O caso de um seleccionador de futebol que beija na boca uma jogadora. O caso de uma jornalista de televisão que é apalpada durante um directo. O caso de um Presidente da República que comenta a indumentária pouco resistente ao frio de uma mulher. Estes casos geraram um enorme rebuliço por tudo o que é sítio, e, como se sabe, actualmente, sítios e lugares são nas redes sociais. O mais interessante neste charivari é que uma parte dos homens – e também algumas mulheres, saliente-se – não percebem o que está a acontecer. A virtude masculina, a essência da virilidade, não estaria nessa capacidade de submeter as mulheres aos seus desejos, aos seus comentários? Agora, os homens já não podem ser homens? Esta questão terá aflorado em não poucas mentes.

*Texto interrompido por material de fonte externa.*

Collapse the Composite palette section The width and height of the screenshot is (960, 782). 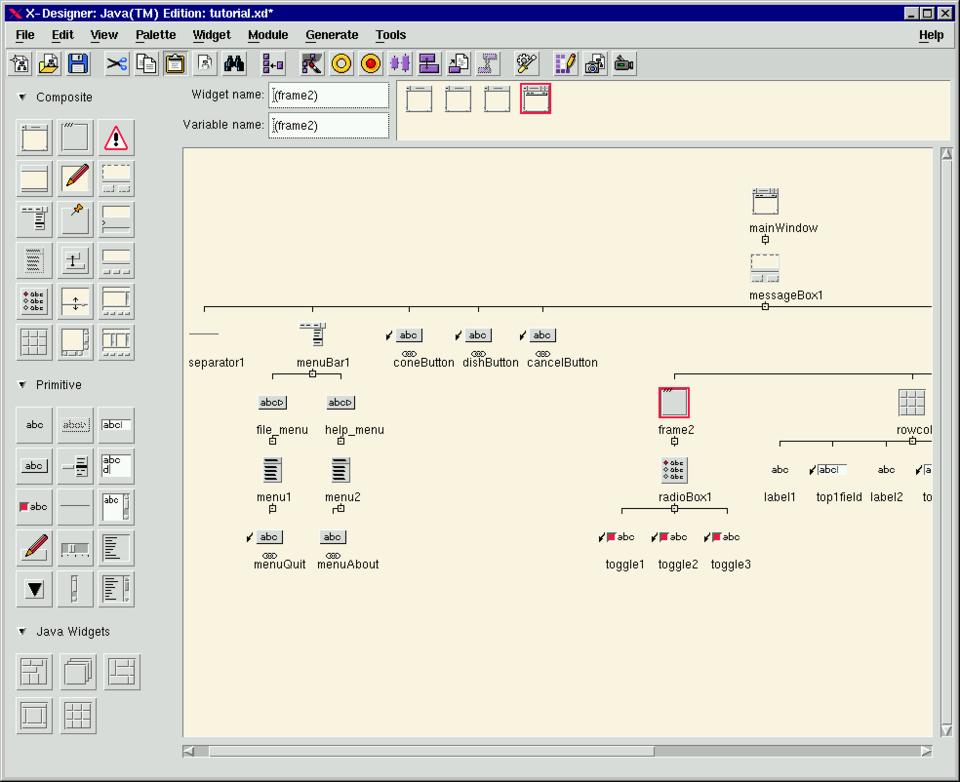pyautogui.click(x=23, y=97)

Estes comportamentos não são negativos por infringirem a decência ou por estarem em desacordo com a gravitas que um Presidente deve ostentar a cada instante. Eles são negativos e dignos de censura porque atentam contra a autonomia de seres humanos, no caso de mulheres. O que implica a autonomia de um ser humano? Que seja respeitado na sua dignidade, a qual deriva da sua capacidade de escolher os seus fins. O que estes comportamentos põem em causa é a dignidade das mulheres, não porque tenham cariz sexual ou possam ser interpretados como brejeiros, mas porque não resultam de um consentimento daquelas que foram objectos deles. A moral que está em jogo não é a dos bons costumes, mas a moral da liberdade e do direito de cada um fazer as suas escolhas. Seja a escolha por quem se é beijado, apalpado ou como se deve vestir. A imoralidade desse tipo de comportamentos reside no facto de eles infringirem a autonomia de um ser racional.

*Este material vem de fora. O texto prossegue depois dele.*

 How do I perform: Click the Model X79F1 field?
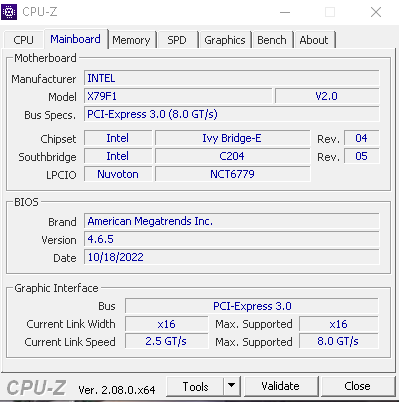pyautogui.click(x=178, y=96)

E a virilidade dos homens, a sua virtude masculina? Vai desaparecer? Não estaremos perante uma ameaça à reprodução da espécie, como poderá defender um sexista? É um facto que uma certa cultura masculina está – e não é de hoje – em apuros. Contudo, a autonomia plena das mulheres é um desafio para a virtude masculina e para o exercício da virilidade. Respeitar a autonomia das mulheres, saber lidar, no plano amoroso e da sexualidade, bem como em todos os outros, com alguém que tem um estatuto igual e não com um ser submetido pela força ou pela tradição, exige mais dos homens, exige mais inteligência e subtileza, mas também tem a possibilidade de tornar as relações entre homens e mulheres, sejam elas quais forem, mais ricas e muito mais interessantes. Respeitar a autonomia das mulheres é um bem não apenas para as mulheres, mas também para os homens, tornando-os não menos homens, mas homens mais sagazes.